Tesla CEO Elon Musk jumped into the blackout debate last summer, betting the company acould build 100 megawatts of energy storage in South Australia within 100 days or it would cost the government nothing. Musk met that challenge late last year, ultimately turning to Samsung to supply the batteries. A recent analysis shows that the battery has been charging at night with cheap off-peak wind power and discharging in the afternoons when demand peaks, just as intended, with plenty of juice left over for frequency regulation. 

Last month, the government of South Australia awarded Tesla another big battery deal, this one behind the meter. Over the next five yeas, Tesla will install solar panels and batteries in nearly 50,000 South Australian homes, for free. Each Powerwall battery will provide backup power in case of emergencies, but they'll mainly be doing the same kind of grid balancing that its grid-scale battery is doing, while reducing customers bills by a projected 30 percent. 

The cost of roughly $800 million will be financed by investors and through electricity sales, along with $2 million grant and a $30 million loan from the government to get the initial stage, a trial at 1,100 public housing rental units in South Australia, up and running. 

Free batteries may overcome the obstacles that seem to have brought Australia’s first big behind-the-meter virtual power plant to a halt.

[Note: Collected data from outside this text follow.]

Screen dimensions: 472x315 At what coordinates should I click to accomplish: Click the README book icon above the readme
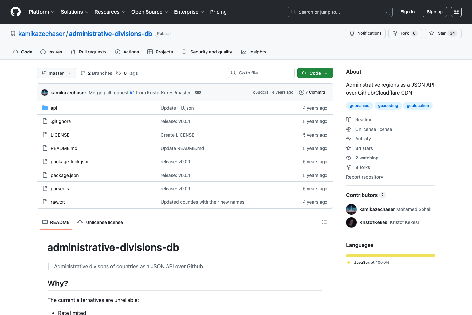(x=45, y=222)
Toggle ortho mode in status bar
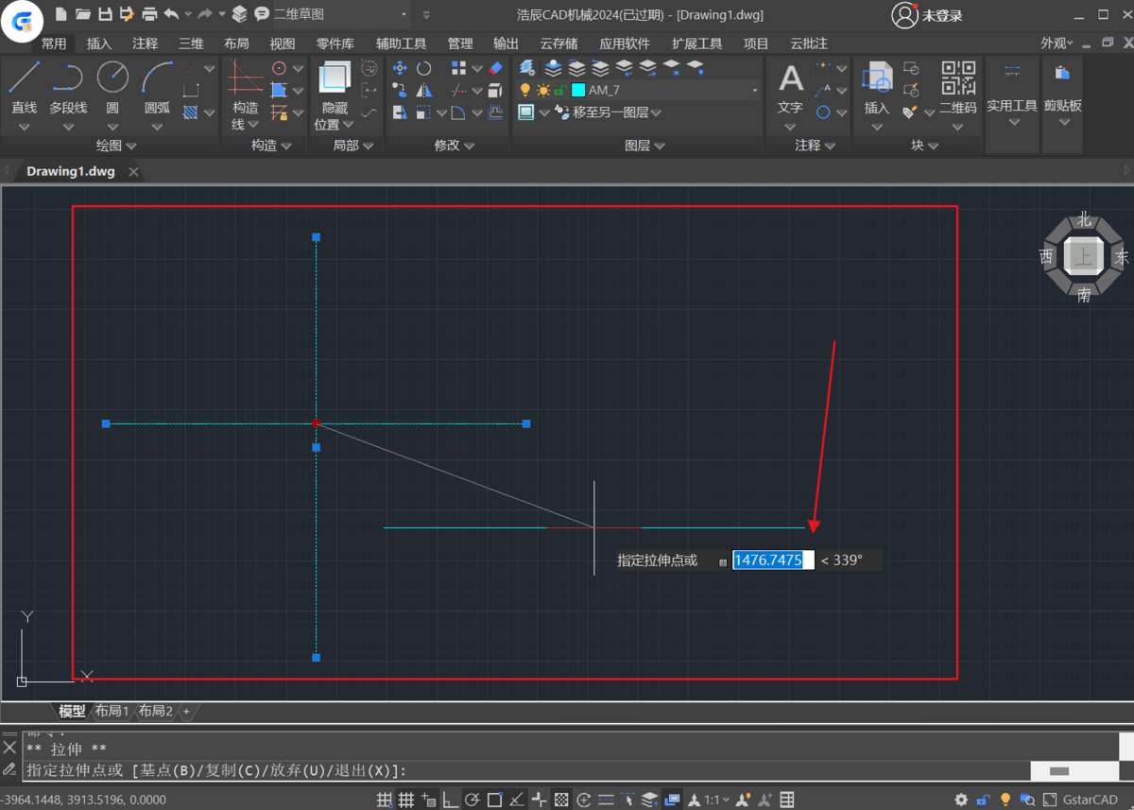This screenshot has height=810, width=1134. point(451,800)
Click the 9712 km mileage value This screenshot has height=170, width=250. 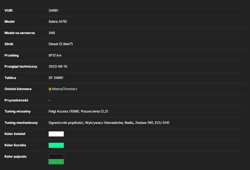55,55
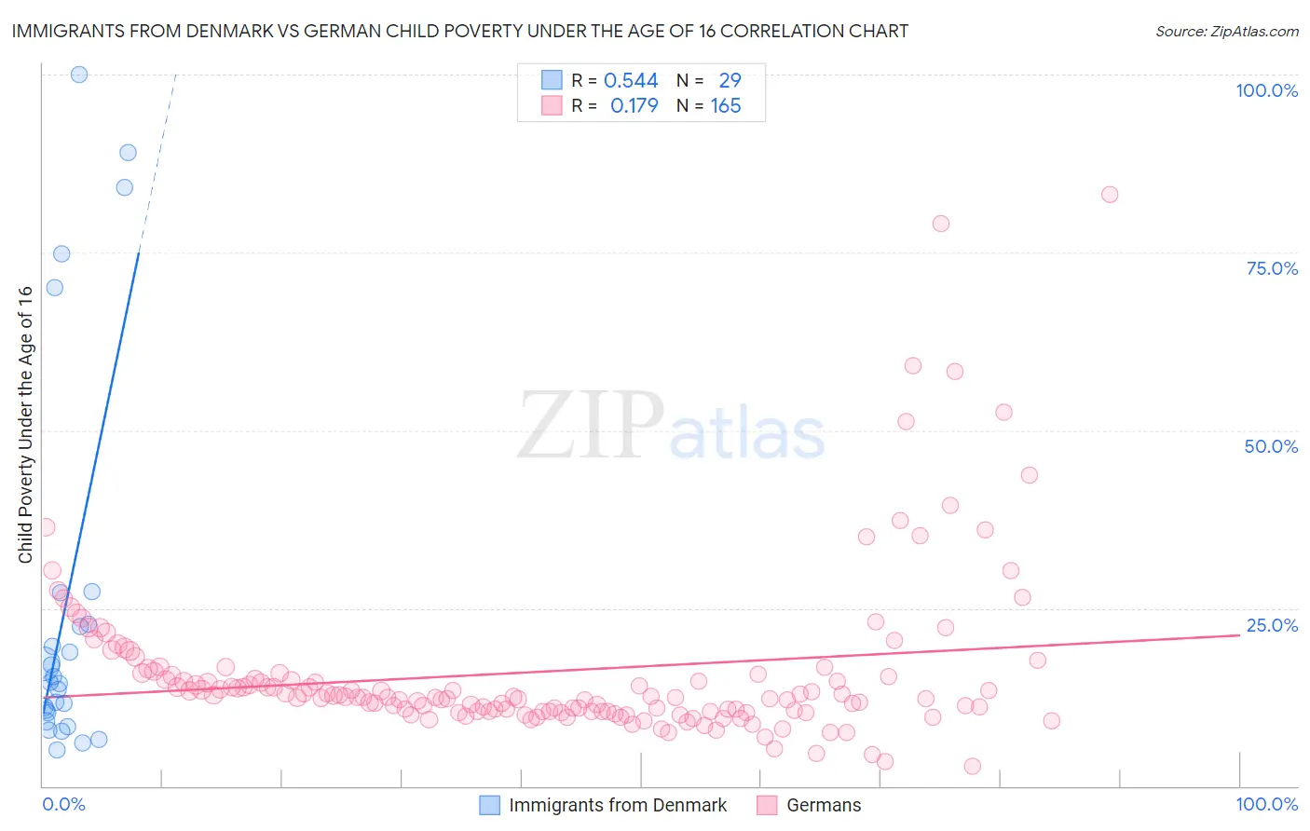
Task: Click the highest pink data point near 83%
Action: (x=1109, y=195)
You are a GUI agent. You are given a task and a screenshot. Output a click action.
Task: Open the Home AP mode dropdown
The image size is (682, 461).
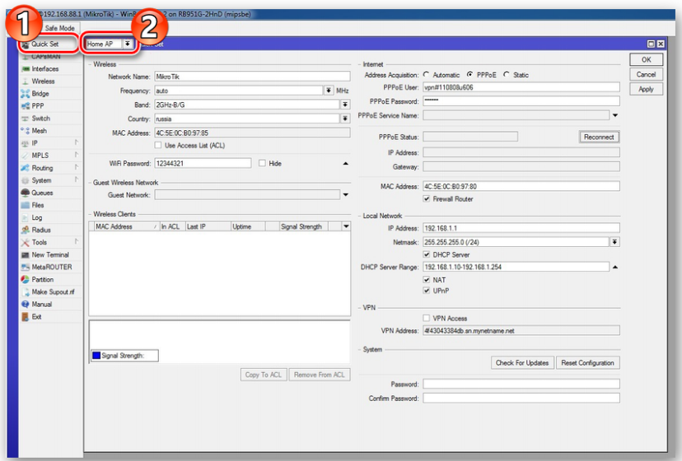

Last year, California-based startup Sunverge landed a deal with utility AGL to deploy up to 1,000 of its 6.4-kilowatt, 11.8-kilowatt-hour Sunverge Solar Integration System for a residential virtual pilot plant project, at an incentive-backed price of storage unit for AUD $3,499 ($2,687). 

But AGL suspended installations of the Sunverge systems in August, after only about 250 had been installed and 700 sold. As of late last year, only about 250 of the batteries had been deployed, as it told customers it was rethinking its approach to its virtual power plant. In February, AGL reported it had written off its investment into the Sunverge project, and would consider participation in the South Australian-Tesla project. 

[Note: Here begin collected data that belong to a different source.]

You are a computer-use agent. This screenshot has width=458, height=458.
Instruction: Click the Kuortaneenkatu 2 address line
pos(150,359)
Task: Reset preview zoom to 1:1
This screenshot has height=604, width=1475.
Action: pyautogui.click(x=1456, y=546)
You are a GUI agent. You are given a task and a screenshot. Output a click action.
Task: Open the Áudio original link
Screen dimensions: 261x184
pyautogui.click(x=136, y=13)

A South American outlook for smart grid, smart meters 

South America is a land of contrasts, with soaring mountains, steaming jungles, great plains and an increasingly urbanized population living in cities that encompass luxury apartment compounds with their own generators, and favelas where electricity is paid by the kilowatt-hour via transactions at corner grocery stores. 

Smart grid investment by South America’s mostly state-run utilities has surged and sagged with the shifts in the economic fortunes of the region. Starting around 2012 Brazil started to open up to U.S. and European contenders like Itron, Silver Spring, Elster and Landis+Gyr -- albeit with domestic manufacturers providing the meters themselves. Distribution and transmission grid sensors, substation automation, fault location, isolation and restoration (FLIR) systems, and other grid projects were announced. 

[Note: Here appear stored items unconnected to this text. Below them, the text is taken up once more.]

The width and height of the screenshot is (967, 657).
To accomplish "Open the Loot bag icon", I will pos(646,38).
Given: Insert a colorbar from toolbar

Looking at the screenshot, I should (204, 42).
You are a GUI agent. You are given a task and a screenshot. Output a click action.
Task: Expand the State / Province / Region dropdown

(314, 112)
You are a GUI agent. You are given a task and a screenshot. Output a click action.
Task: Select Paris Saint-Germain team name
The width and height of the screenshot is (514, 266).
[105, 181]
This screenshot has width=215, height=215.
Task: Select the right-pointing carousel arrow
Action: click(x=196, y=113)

But the past few years have been economically challenging ones for South America, which has slowed investment in power infrastructure. Brazil, the continent’s primary market, is just emerging from a two-year recession and remains in political turmoil. 

But the Northeast Group, a smart infrastructure intelligence firm, is predicting that the continent is on an economic upswing, one that could unlock the massive potential for investments across the energy and grid spectrum. Over the course of the next decade, the research firm predicts $20.1 billion in smart grid infrastructure investment, ranging from smart meters to energy storage. 

Northeast Grouip named a host of companies active in South America, including ABB, Aclara, General Electric, Honeywell, Iskraemeco, Itron, Kamstrup, Landis+Gyr, Schneider Electric, S&C Electric, SEL, Sensus, Siemens and Trilliant. Preventing electricity theft is the key business driver for most utilities -- Brazil loses about $6.5 billion per year due to electricity theft and other non-technical losses, Northeast Group president Ben Gardner noted in a statement. 

GTM Research has its own projections for the Latin American smart meter market, which includes Mexico and Central America. According to data from the GTM Research Grid Edge Data Hub, AMI installations are expected to grow from about 2.5 million today to more than 16 million by 2022, largely driven by investments in Colombia, Mexico and Brazil.